*** Begin section ***
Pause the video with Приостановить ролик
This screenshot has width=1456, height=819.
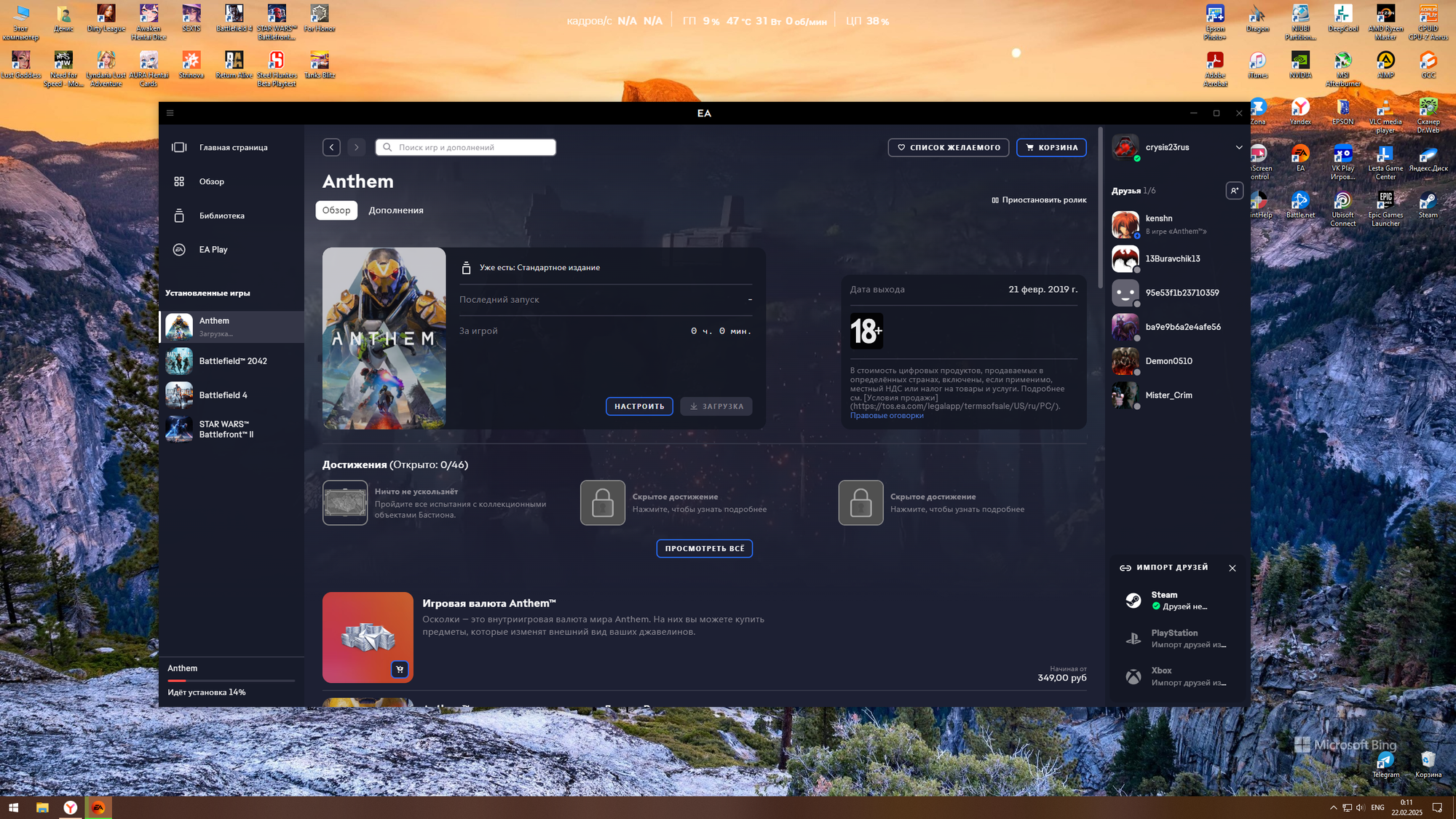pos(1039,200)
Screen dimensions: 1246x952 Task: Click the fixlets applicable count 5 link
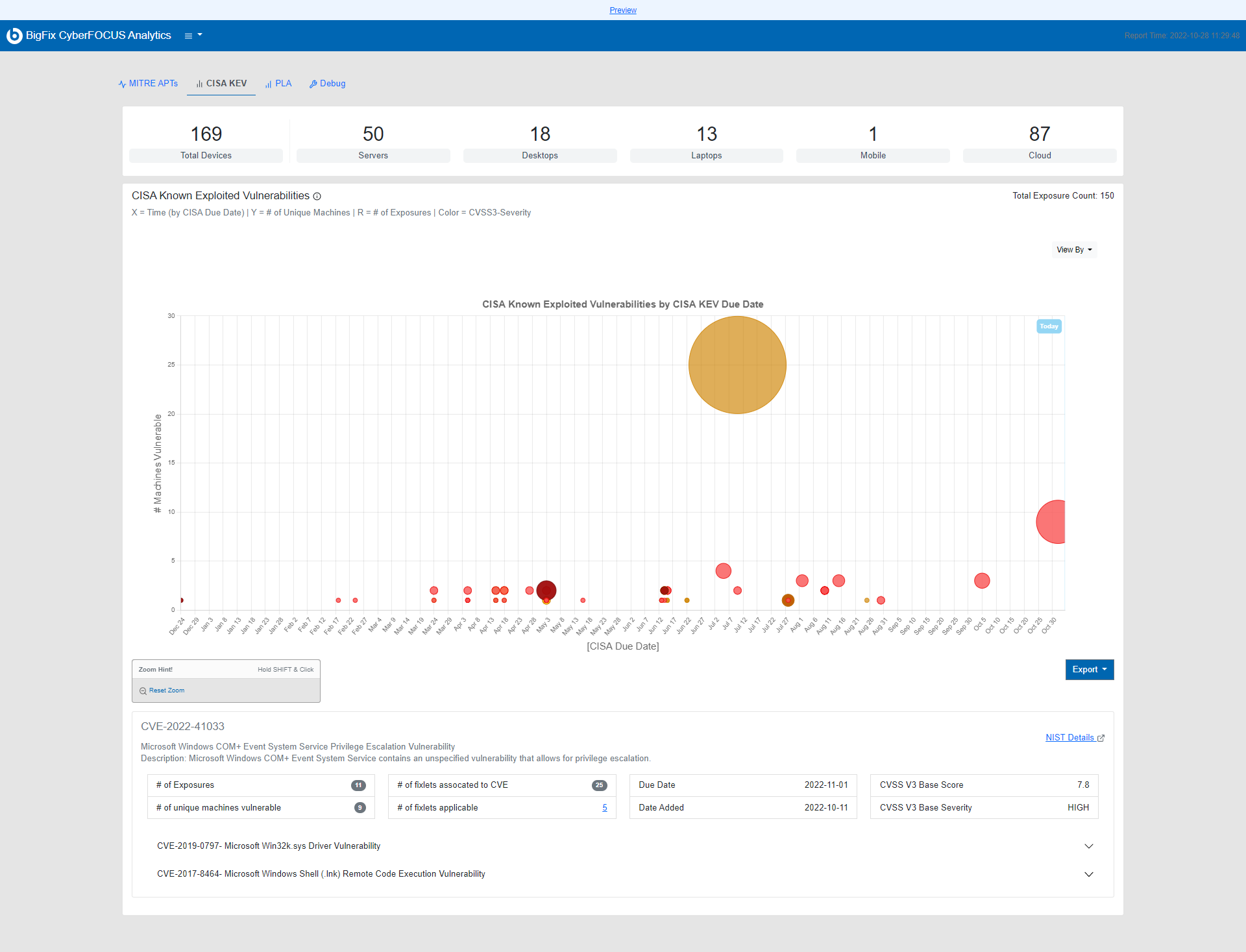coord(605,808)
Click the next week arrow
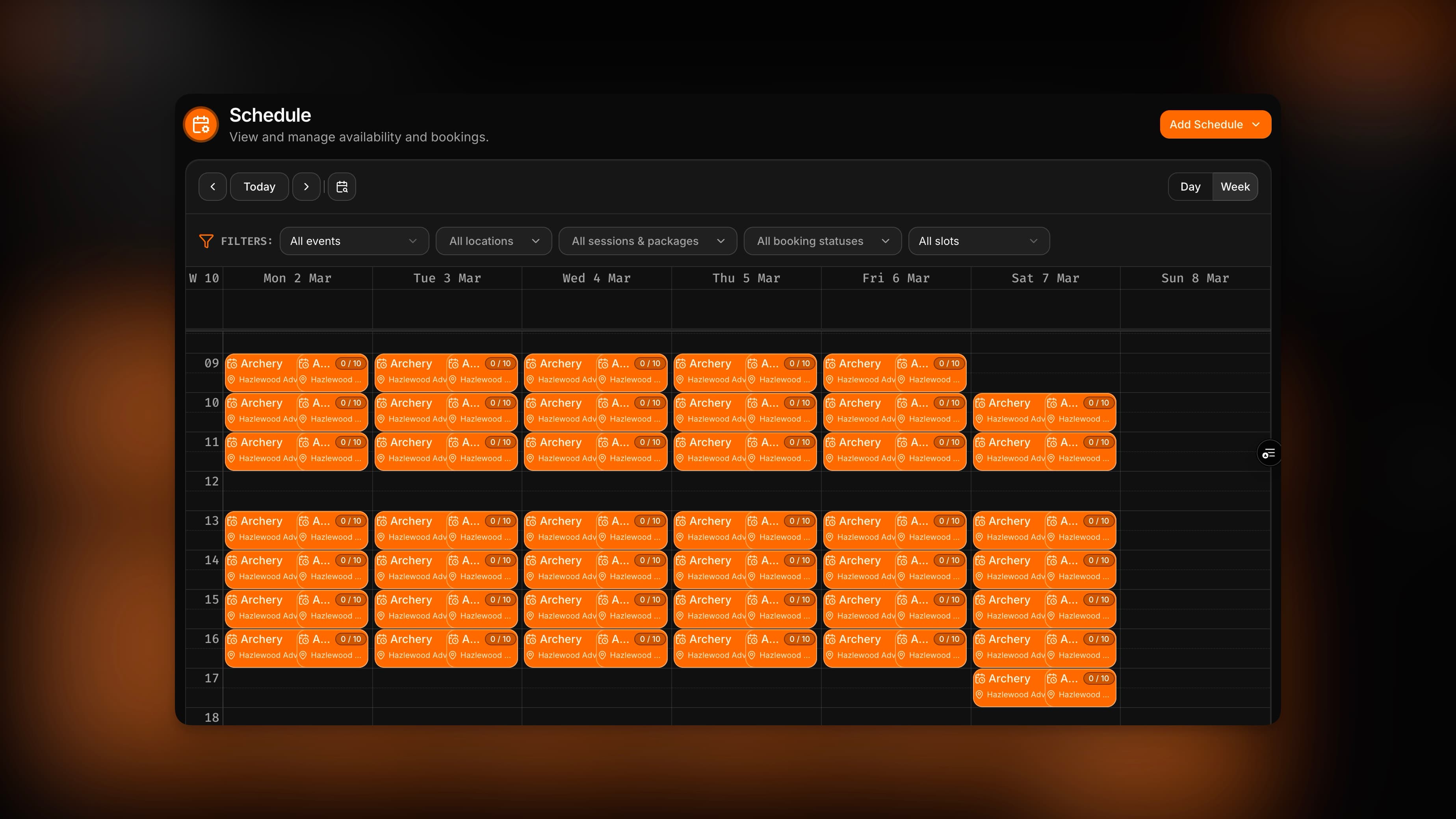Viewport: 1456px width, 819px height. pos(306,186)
*** End section ***
**Problem details:**
Nothing but the pictures may be dropped as you repeat the listing above exactly.

**Completed exercise:**
Pause the video with Приостановить ролик
This screenshot has width=1456, height=819.
pos(1039,200)
Screen dimensions: 1246x952 Task: Click the fixlets applicable count 5 link
coord(605,808)
Click the next week arrow
Viewport: 1456px width, 819px height. pos(306,186)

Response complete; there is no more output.